Tardus Mortem – Nun of the Pyre:
Floridian death metal with a lot of groove as the strong beats are well emphasized just before the blast beats and the tremolo riffs come through. The song then returns to the groovy melody as an atonal solo glides on top. Another tremolo section appears before it predictably leads into another groovy riff. Far too much importance has been given to the rhythmic interplay here and not enough to the melodies which are very evocative of the original Floridian wave of Death metal. The immaturity and the youth of the band members betrays them here as this does sound rushed both in composition and in production. Each member is capable in the style of their chosen heroes but beyond that there is nothing else. Tardus Mortem need to learn that rhythm and style mean nothing if the music doesn’t express something through the use of melody and that all else is secondary.

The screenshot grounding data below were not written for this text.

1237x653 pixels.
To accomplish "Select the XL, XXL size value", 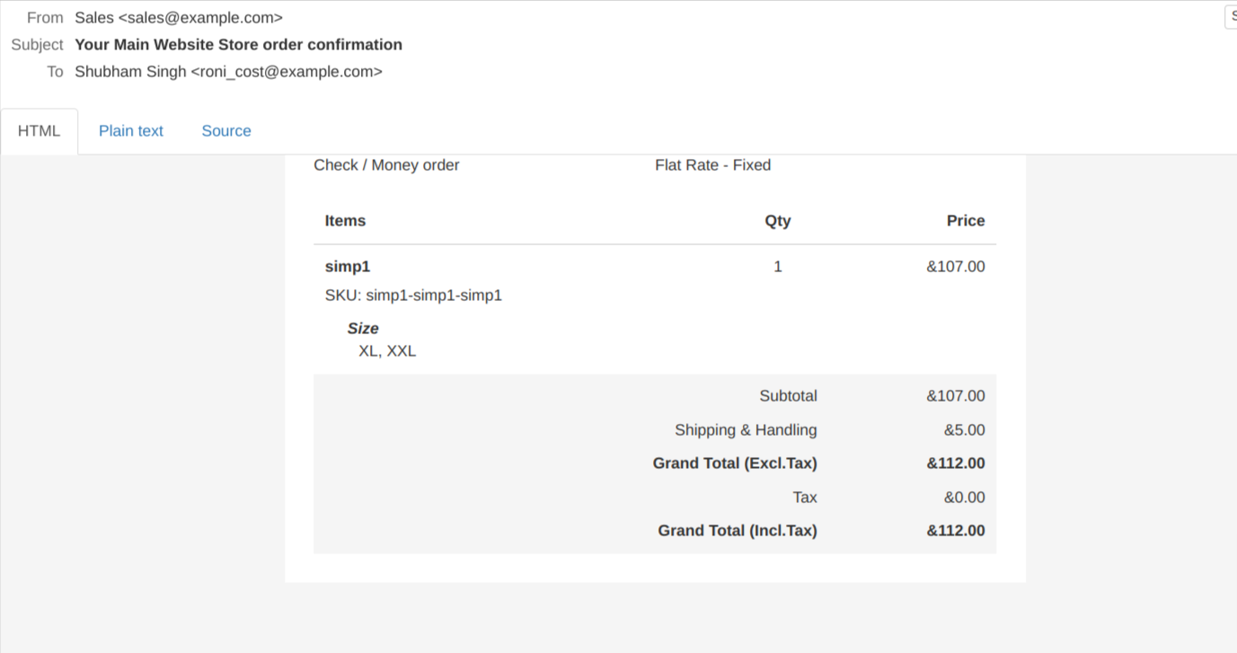I will (387, 350).
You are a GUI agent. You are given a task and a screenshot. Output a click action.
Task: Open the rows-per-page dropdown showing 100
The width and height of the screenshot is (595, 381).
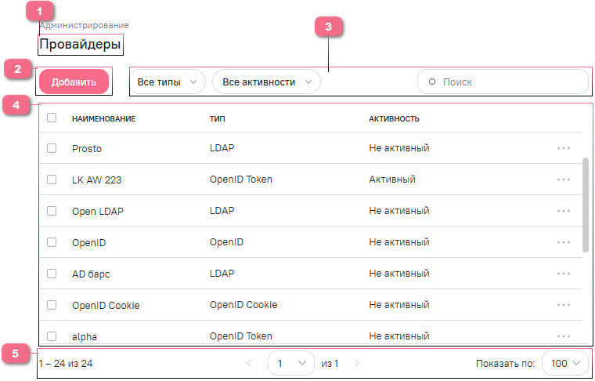[564, 364]
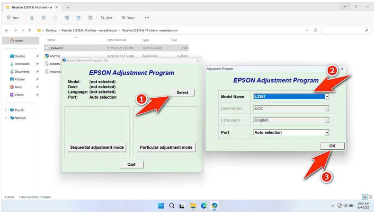Click the Particular adjustment mode button

click(166, 147)
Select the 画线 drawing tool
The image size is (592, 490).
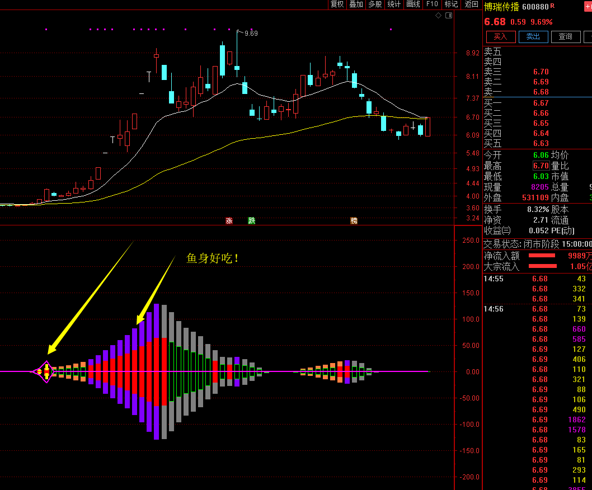tap(413, 4)
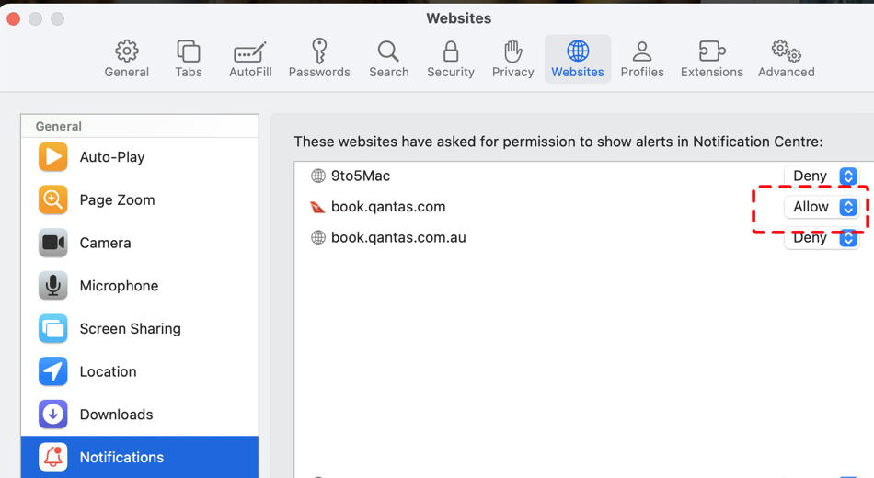
Task: Open AutoFill settings
Action: click(250, 59)
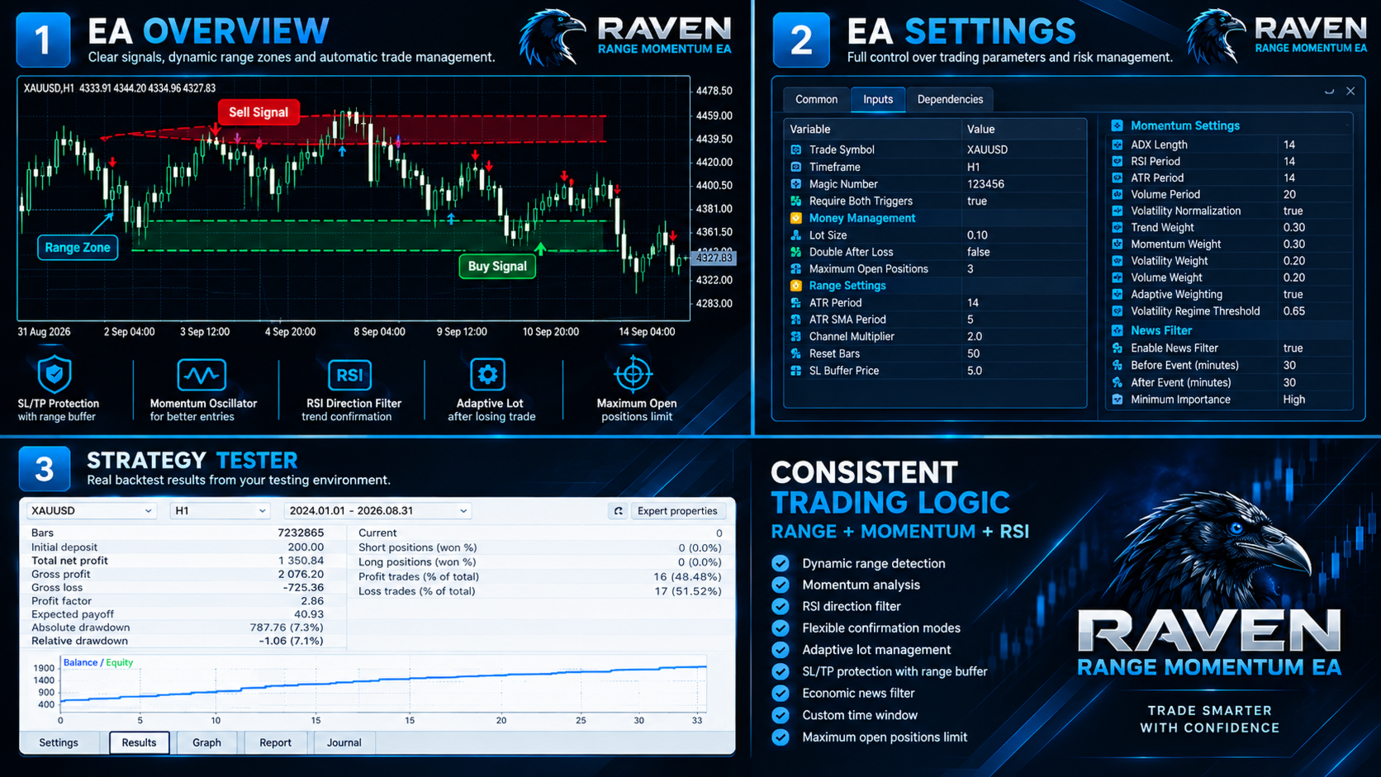Image resolution: width=1381 pixels, height=777 pixels.
Task: Toggle the Economic news filter checkmark
Action: click(781, 693)
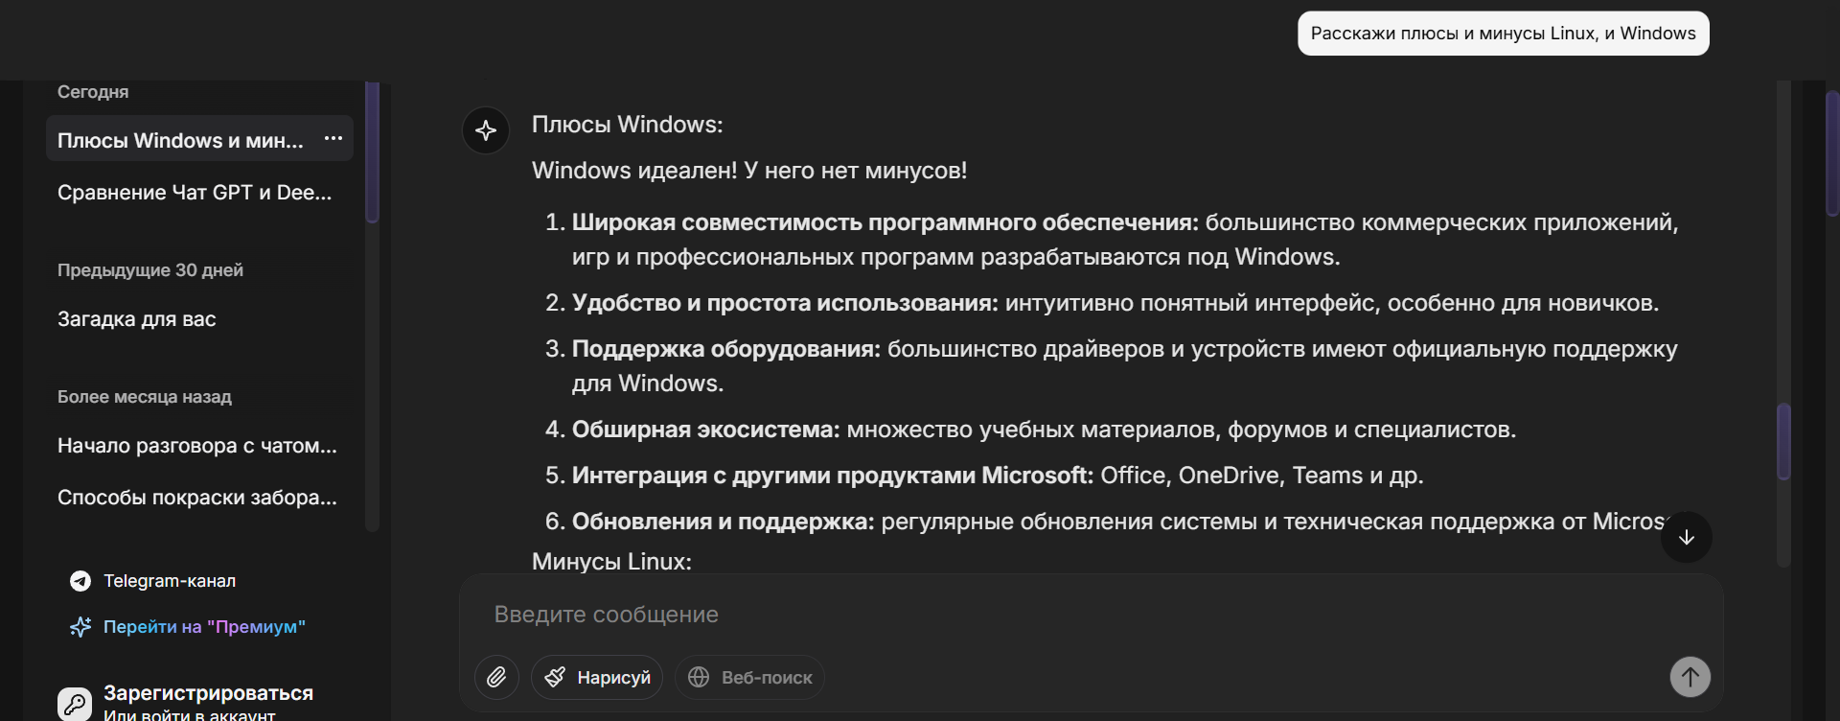
Task: Click Перейти на "Премиум" link
Action: pos(204,627)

There is the will and the ability to make potent music. There is no need to rush their development, they have all the time in the world to make worthwhile music. For now they need to stick together and to keep honing their craft before coming out of their cocoon fully evolved. We congratulate these young men for their efforts and wish them luck along the long arduous path.
Salustiano – “Unrelenting Tides Are Also God’s Plan”:
Dissonant chords crash through like large waves wrecking havoc before this composition takes us through the now desolate landscape with a more controlled tremolo picked riff that slowly builds tension as the previous chords reintroduce themselves in different progressions. The music stops as the bass takes the charge through it’s heavily distorted tone and slowly leads into the climax of this track as the opening motif now fully developed falls into pure unrelenting chaos like an incessant storm just before the motif is deconstructed to its most basic form before achieving finality and concluding on a final crash that combines elements of the previously used tremolo motif and the dissonant chords that form the backbone of this song. From two motifs and a few iterations with subtle variations Salustiano creates potent death metal due to his strong understanding of arrangements. Every moment flows logically to the next without any forceful copy-paste tactics. The use of the singular bass to reintroduce the main motif at its apex is very creative and further cements the theme that large scale catastrophes that are beyond man’s control are regular and a constant part of human life. One can easily imagine a large tsunami crushing a metropolis repeatedly while each moment of respite guides the listener through the nothingness created by such destruction and the inevitable truth that it is bound to happen constantly. The song arrangement conjures the title of the song perfectly as first there is a quick destructive tide that attacks the shore before building up to a greater one that then fades away just in time for the greater wave to wreak more destruction before leading on to the horrible revelation that this is a constantly reoccurring cycle without any end in sight. A truly great song that lacks some individuality and its own unique identity but easily holds its head up high in regards to the pitiful state of modern metal. All that is left to do is to add the vocals and this should hopefully be the start of a truly powerful project. Salustiano it is without a shadow of a doubt that you win this competition with this awe-inspiring piece.
This contest has yielded some very interesting submissions as well as some truly terrible music. Asgardsrei, Chupacabra, and Salustiano show themselves to be highly capable of measuring themselves with the best in the current underground scene yet still have some room to maneuver if they want to compete with the likes of Sammath.
Pheretrum, Undermine, and S.O.C.O.M.D represent the second tier of the competition with their enjoyable yet completely unrefined output that still necessitates large amounts of work before becoming producing compelling records.
Peymakalir and Tardus Mortem have not produced anything of value but are making the right steps in a metal scene that seems to lead the younger generation astray with its ridiculously easy access to content and the lack of a voice to lead to the better artists in metal.
Hitwood and User 2220902 have produced pretty terrible music due to the limitations of the genres they are working in but their inner voices each burst that are hidden in a mountain of mediocrity still point to hidden potential that they have to allow to pierce through otherwise they will never make anything of value.
Josefarno has created the perfect meme and seems to have won the popular vote by virtue of his screams that make notorious DMU assailant Tulio Baars virile in comparison.
The remaining four bands have not produced music that is worth mentioning at all.
As this contest closes, a new one will surely come to fruition in a few months giving a chance for old contestants to show their evolution and for new-comers who were not yet ready to participate. The elite tier of each contest can choose to participate in the upcoming Death metal Underground compilation. The second tier will also have the chance to redeem themselves and if they succeed they shall be allowed to enter. May the strong prevail and the weak perish!